Tuesday, February 19th, 2008

China Gold Demand Now Second Largest in the World
Monday, February 18, 2008

In 2007 China surpassed the USA to become the second biggest retail gold market in the world after India. Total consumer demand in China’s mainland, Hong Kong and Taiwan reached 363.3 tons, an increase of 23.5 percent from 2006, the World Gold Council indicated in a research report.

To put that figure into perspective 363.3 tons, is equal to 10,596,250 troy ounces of gold, at today’s gold price of approximately $900 US that is $9,536,625,000 US Dollars worth of gold.

Mainland China gold demand, including gold jewelry and retail gold investment, reached 326 tons, an increase of 26 percent from 2006. This is the first time it has surpassed the 300 ton level. The gold jewelry demand in mainland China reached 302 tons in 2007, a year on year growth of 23.5 percent. Gold Jewelry and other ornaments have always been a form of savings in China since time immemorial.

India which has the world’s largest gold demand had a gold demand of 773.6 tons in 2007, while the US now in third place had a gold demand of 278.1 tons.

“Encouraging civilian reserves of gold has strategic significance and economic value,” said a director of the Peoples Bank of China’s (China’s Central Bank) official news vehicle back in 1998 when gold was around $300US. Can you imagine the US Federal Reserve Bank giving such a recommendation and what it would do to the gold price?

The article went on to say “If there are problems with the U.S. dollar, there will be an international catastrophe.” “Reducing reliance on the dollar, and maintaining greater diversification in foreign exchange reserves is the only way to reduce the risk,” it said. “As a result, an increase in our country’s gold reserves is necessary.”

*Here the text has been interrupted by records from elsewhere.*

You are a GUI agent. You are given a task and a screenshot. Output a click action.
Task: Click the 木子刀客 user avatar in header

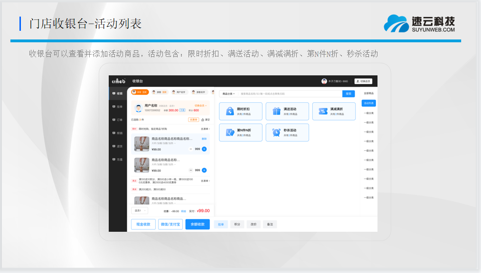click(x=324, y=81)
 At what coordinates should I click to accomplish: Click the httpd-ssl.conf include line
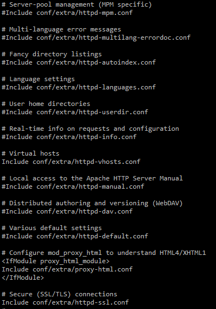(x=65, y=302)
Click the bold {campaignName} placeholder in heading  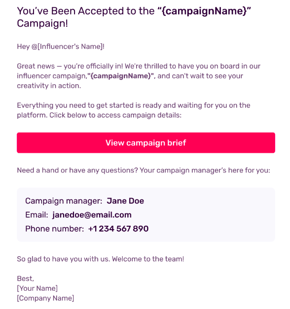click(204, 11)
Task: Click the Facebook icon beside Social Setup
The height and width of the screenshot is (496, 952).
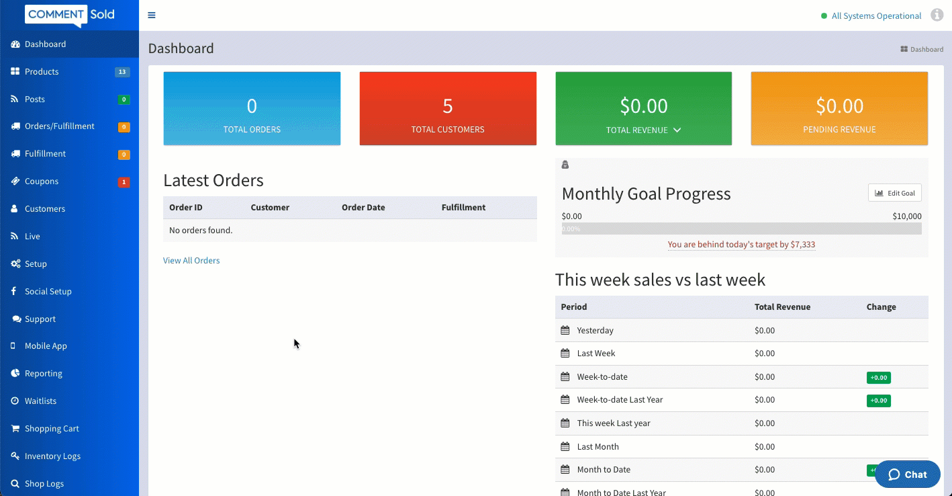Action: [14, 292]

It looks like the Chinese people have been taking notice of the advice from their central bank to buy gold. China’s mainland gold demand rose 18% percent from 2006 level to 94.3 tons during the 4th quarter. This was when the gold price rocketed from the breakout area of of around $730US to around $900US.

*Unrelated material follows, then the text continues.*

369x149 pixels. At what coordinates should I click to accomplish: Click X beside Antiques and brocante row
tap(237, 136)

Consider this, the U.S. possesses 262 million ounces of gold for its nearly equal population. Were China to achieve the same financial gold backing, it would require 1.2 billion ounces of gold. The same amount of ounces of gold owned by all the world’s central banks and more than ten years of global gold mining production. However, China is now the worlds largest gold producer, surpassing South Africa in 2007.

China’s Gold demand is likely to continue to increase and put significant upward pressure on gold prices for many years to come, particularly if the US Dollar continues to decline in purchasing power as many analysts are predicting it will do.